When we refer to "risk" in investing, we really mean the volatility. That is, what is the probability that something unexpected might happen? (Remember that it's equally likely that an "unexpected" return would be better than average as it would be to be worse.) In general, risk and return are related and a fund that has a high historical return might have achieved it by taking higher-than-average risk. That's why beta is included in a fund-analysis. (By the way, in your question you switch from "analyzing a stock" to "choosing ... funds." I think beta is a little more useful for analyzing funds than it is for analyzing stocks, but I don't think highly of it as a guide to selecting anything. I say that because it's an historical measure, backward-looking. If your stock had a period of volatility last year around a unique event that is unlikely to recur, it would have a high historical beta. But this would be no indicator of its future volatility.
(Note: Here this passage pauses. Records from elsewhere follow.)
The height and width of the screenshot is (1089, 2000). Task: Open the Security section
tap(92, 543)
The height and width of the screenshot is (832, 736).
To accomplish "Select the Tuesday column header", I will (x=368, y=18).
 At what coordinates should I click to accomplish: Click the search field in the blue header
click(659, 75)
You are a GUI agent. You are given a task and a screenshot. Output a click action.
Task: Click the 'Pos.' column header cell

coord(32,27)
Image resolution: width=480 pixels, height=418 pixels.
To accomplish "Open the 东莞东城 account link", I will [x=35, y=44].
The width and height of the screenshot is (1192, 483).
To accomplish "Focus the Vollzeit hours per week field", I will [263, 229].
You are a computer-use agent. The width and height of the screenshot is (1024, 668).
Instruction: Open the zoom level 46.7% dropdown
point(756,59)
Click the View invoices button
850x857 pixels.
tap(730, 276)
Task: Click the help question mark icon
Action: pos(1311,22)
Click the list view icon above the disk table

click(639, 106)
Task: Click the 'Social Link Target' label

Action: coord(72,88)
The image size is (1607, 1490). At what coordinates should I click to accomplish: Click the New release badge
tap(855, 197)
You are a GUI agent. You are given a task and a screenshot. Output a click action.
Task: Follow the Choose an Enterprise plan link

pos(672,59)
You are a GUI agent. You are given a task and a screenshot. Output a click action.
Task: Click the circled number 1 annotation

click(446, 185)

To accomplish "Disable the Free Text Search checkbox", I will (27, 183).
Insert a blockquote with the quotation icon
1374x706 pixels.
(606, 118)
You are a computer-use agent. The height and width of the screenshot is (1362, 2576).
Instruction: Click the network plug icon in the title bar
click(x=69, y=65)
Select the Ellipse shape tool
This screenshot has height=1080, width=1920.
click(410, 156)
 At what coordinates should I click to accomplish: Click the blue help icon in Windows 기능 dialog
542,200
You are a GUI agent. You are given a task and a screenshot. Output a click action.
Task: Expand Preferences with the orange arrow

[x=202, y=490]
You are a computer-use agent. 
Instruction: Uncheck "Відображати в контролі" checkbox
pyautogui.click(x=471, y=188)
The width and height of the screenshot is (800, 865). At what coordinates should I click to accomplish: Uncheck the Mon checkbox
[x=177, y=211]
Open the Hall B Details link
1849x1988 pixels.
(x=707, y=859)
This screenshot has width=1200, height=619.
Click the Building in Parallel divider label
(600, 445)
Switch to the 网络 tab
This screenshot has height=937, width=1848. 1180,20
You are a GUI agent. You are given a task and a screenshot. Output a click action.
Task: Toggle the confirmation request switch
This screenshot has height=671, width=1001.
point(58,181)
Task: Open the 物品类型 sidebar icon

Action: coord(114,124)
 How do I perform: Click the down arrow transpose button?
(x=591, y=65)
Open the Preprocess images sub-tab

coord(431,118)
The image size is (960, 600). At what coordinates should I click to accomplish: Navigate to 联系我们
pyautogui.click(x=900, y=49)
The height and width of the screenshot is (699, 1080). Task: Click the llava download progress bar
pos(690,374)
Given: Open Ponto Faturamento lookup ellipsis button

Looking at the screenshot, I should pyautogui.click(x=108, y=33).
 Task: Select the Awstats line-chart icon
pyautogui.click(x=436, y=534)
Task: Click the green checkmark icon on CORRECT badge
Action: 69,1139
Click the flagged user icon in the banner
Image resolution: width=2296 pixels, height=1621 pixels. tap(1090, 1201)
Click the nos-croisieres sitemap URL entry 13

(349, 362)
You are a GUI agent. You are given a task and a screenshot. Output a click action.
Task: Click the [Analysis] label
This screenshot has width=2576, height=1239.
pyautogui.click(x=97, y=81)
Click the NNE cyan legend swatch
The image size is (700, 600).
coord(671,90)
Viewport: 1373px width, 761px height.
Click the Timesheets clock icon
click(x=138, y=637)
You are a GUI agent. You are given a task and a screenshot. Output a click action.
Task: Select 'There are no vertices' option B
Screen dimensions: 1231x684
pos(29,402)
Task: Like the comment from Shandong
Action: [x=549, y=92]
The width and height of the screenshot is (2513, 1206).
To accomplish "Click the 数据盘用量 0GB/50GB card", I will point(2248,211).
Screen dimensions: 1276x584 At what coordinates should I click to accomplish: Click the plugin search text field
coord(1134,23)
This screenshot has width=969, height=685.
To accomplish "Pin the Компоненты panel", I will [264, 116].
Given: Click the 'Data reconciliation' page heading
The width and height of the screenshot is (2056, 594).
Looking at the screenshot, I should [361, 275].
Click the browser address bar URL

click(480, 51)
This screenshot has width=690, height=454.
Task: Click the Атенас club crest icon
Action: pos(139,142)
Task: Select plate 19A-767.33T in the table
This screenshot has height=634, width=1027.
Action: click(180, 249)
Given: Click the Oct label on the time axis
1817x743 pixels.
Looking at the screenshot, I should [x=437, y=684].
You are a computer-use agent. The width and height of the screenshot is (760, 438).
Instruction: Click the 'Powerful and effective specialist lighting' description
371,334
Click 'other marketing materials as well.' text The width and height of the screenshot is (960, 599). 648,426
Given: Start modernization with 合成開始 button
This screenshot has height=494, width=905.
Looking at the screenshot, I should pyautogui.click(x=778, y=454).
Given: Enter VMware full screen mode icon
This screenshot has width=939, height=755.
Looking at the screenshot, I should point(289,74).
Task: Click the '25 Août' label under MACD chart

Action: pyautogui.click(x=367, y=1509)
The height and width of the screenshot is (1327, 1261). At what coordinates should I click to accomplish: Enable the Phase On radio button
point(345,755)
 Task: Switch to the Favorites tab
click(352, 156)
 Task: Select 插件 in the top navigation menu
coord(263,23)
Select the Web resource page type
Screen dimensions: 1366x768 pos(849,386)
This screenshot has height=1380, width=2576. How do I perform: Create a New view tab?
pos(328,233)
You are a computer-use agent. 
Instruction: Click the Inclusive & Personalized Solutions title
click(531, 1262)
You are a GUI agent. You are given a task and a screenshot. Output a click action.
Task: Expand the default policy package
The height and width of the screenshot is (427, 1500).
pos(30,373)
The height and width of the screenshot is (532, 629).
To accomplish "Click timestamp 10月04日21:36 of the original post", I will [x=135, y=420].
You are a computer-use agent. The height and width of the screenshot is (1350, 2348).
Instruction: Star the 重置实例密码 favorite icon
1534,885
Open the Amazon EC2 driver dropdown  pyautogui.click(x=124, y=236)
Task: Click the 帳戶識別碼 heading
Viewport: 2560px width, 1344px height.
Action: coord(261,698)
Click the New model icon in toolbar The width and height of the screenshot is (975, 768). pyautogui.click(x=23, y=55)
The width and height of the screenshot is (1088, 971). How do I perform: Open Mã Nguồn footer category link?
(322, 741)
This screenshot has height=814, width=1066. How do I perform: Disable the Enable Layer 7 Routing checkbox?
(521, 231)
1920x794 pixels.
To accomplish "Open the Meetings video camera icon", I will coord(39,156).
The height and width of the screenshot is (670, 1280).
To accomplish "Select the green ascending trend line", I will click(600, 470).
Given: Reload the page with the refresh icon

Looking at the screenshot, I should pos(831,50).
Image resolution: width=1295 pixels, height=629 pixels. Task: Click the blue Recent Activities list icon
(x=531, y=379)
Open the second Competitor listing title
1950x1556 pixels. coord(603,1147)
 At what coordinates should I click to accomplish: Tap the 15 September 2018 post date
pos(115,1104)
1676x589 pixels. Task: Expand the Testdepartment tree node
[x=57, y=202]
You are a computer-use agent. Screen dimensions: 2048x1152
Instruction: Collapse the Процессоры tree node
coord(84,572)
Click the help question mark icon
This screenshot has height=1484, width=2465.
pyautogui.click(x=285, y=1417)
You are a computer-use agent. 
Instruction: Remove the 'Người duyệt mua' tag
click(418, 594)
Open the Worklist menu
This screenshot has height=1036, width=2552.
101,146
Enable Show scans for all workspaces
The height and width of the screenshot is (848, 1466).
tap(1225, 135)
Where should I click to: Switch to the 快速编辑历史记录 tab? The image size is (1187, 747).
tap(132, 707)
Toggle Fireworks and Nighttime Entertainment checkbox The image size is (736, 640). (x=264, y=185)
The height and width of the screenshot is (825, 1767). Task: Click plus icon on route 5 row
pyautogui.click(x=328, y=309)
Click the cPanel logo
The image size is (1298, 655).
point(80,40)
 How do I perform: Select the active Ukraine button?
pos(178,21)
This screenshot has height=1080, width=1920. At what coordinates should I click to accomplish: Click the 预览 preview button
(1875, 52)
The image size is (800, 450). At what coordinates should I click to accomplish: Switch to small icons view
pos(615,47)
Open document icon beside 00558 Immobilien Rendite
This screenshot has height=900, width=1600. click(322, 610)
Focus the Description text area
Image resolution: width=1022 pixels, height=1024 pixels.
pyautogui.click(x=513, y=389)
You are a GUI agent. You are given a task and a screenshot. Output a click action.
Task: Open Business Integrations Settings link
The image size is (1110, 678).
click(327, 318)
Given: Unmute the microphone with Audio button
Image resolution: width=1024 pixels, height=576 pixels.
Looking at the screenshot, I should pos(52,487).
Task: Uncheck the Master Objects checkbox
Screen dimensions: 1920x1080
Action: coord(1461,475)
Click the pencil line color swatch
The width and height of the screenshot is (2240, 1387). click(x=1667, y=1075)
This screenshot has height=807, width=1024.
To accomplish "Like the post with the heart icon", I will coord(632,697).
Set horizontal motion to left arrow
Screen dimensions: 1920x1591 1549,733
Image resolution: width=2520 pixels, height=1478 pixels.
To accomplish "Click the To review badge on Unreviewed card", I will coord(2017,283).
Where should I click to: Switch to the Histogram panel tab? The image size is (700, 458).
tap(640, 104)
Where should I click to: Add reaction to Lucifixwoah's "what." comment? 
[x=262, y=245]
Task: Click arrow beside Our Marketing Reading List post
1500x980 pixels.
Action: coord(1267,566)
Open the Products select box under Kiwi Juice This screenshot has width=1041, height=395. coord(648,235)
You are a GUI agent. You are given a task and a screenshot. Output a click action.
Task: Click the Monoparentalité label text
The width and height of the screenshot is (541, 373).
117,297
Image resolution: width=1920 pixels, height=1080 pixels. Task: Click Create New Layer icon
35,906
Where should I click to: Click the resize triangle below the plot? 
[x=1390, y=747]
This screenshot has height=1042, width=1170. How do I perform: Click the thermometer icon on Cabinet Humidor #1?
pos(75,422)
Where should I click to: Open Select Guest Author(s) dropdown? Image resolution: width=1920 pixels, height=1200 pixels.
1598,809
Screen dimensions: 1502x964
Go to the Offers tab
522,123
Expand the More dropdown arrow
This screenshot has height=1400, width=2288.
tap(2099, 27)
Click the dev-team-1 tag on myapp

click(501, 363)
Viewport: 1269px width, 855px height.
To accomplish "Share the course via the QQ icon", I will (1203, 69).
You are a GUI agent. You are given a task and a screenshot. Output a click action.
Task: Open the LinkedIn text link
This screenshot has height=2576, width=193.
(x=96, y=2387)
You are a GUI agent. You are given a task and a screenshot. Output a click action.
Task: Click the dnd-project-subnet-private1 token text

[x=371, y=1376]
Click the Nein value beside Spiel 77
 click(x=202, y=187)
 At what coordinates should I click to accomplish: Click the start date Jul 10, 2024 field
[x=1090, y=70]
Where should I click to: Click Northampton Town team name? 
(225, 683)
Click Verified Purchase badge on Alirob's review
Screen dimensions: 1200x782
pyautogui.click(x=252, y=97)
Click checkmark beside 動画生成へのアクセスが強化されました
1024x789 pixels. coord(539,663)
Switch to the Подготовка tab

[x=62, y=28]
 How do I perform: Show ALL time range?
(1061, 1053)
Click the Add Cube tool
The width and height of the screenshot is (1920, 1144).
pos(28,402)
In addition, I would mention that a low-beta portfolio might be so boring that you would never make money. The point is not to avoid risk at any cost; the point is to manage it sensibly. There are lots of high-volatility stocks of companies that are in relatively low-risk businesses. Focus on the company you want to invest in, and select companies that are well-managed, financially sound, innovative, with a sustainable competitive advantage, and reasonably priced in the market (or bought when the market is down). Good luck.
You are asking a good question. Essentially, it is the way a fund or a stock moves based on the overall market. The information can be valuable if you know how you are trying to invest and what you are trying to accomplish. If you want to own a fund that moves opposite the direction of the market, you would not want a high beta. Here is the definition that investopedia provides- I hope this helps answer your question.
Beta, also known as the "beta coefficient," is a measure of the volatility, or systematic risk, of a security or a portfolio in comparison to the market as a whole. Beta is calculated using regression analysis, and you can think of it as the tendency of an investment's return to respond to movements in the market. By definition, the market has a beta of 1.0. Individual security and portfolio values are measured according to how they deviate from the market.
A beta of 1.0 indicates that the investment's price will move in lock-step with the market. A beta of less than 1.0 indicates that the investment will be less volatile than the market. Correspondingly, a beta of more than 1.0 indicates that the investment's price will be more volatile than the market. For example, if a fund portfolio's beta is 1.2, it's theoretically 20% more volatile than the market.
Conservative investors looking to preserve capital should focus on securities and fund portfolios with low betas, while those investors willing to take on more risk in search of higher returns should look for high beta investments.
Yale Bock, CFA
Y H& C Investments
Beta is a measure of risk. For instance, the S&P 500 has a beta of 1 and when comparing a corresponding investment that also has a beta of 1 that means they technically have the same risk characteristics and you would expect the same type of volatility. If the underlining investment has a beta .2 that means it has 20% of the comparable risk and if the market went up 10% you would expect that investment to go up 2% and vice versa in a down market. If it has a beta of .9 that means it has 90% of the risk and 90% of the expected returns on the up and the down. If data is available for R2, that is also worthwhile when comparing metrics to an index. R2 of 100 means a direct fit. R2 of 50 means half the time the data sets may correspond making a comparison rather meaningless.